My dear Harold, what a nice letter yours was, and so full of information. I was very touched and grateful. Gossip is apart from the Reform Club, the streets of London and occasionally the English countryside the only thing I really miss.18
Now that Modin was back in Moscow, he often met Burgess and he saw the two sides of Burgess’s character. When Modin ran into trouble with his superiors, after writing a critical report on his London colleague Nikolai Rodin, Burgess intervened with a forthright letter to Ivan Serov, president of the KGB, which saved his former handler from being sent to Siberia.19
But he was never popular with those entrusted to guard him. ‘Those detailed to look after Guy Burgess suffered acutely, for he was unpredictable, aggressive and provocative to them by turns.

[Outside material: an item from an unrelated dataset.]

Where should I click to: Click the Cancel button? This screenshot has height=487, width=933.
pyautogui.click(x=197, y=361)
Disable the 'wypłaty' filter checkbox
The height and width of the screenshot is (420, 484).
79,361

I remember one counter-espionage agent who had been with Burgess in a KGB holiday camp in the south, who told me how odious he had been. For example, he derived a warped satisfaction from dragging an inflatable bed along the beach, brushing past the people sunbathing and spraying them with sand. He was roundly abused, of course, but didn’t give a damn.’20
Terence Lancaster, whilst he was in Moscow for the Express in November and December 1957, saw Burgess most days, usually about 9 a.m. before he left for his job at the Foreign Languages Publishing House. He had been told Burgess was vain and lonely and only too happy to talk. ‘He had a dissolute look about him, but always clean shaven and in an OE tie,’ he remembered. Lancaster enjoyed their encounters, finding Burgess had great charm, was a good conversationalist and listener and could be funny, even about leading Soviet figures. They dined several times, including at a Chinese restaurant, and Lancaster noticed him keen to shock, but also fascinated to hear political news and social gossip. ‘He was very funny at imitating people, particularly Churchill and Macmillan, but not so good on Gaitskell.’
Burgess told Lancaster that he had not intended to go to Russia, but ‘one thing led to another’ and ‘always his feeling for England cropped up. His conversation, his friends, his talk, even his appearance dated Burgess as a man of the thirties.’ Lancaster felt Burgess never forgave Britain for Munich and he still firmly believed in the communist system, even with its faults, whilst having no illusions about the Soviet system. ‘You are operating in the Soviet Union and the principles of free speech do not apply here.’21
When Lancaster left Moscow, Burgess asked him to post some Christmas cards to his old school-friend, the diplomat Con O’Neil (‘Hope I didn’t cause him any problems’) and Hector McNeil’s widow, and requesting Tom Driberg to send him some indigestion mixture. He also gave him £1 to repay Thomas, a waiter at the Reform Club, and asked Lancaster, the product of Salisbury Modern School, to buy half a dozen OE ties. Entering the shop, embarrassed by the bizarre request, the newspaperman, not a frequenter of such outfitters, explained, ‘They’re for a friend.’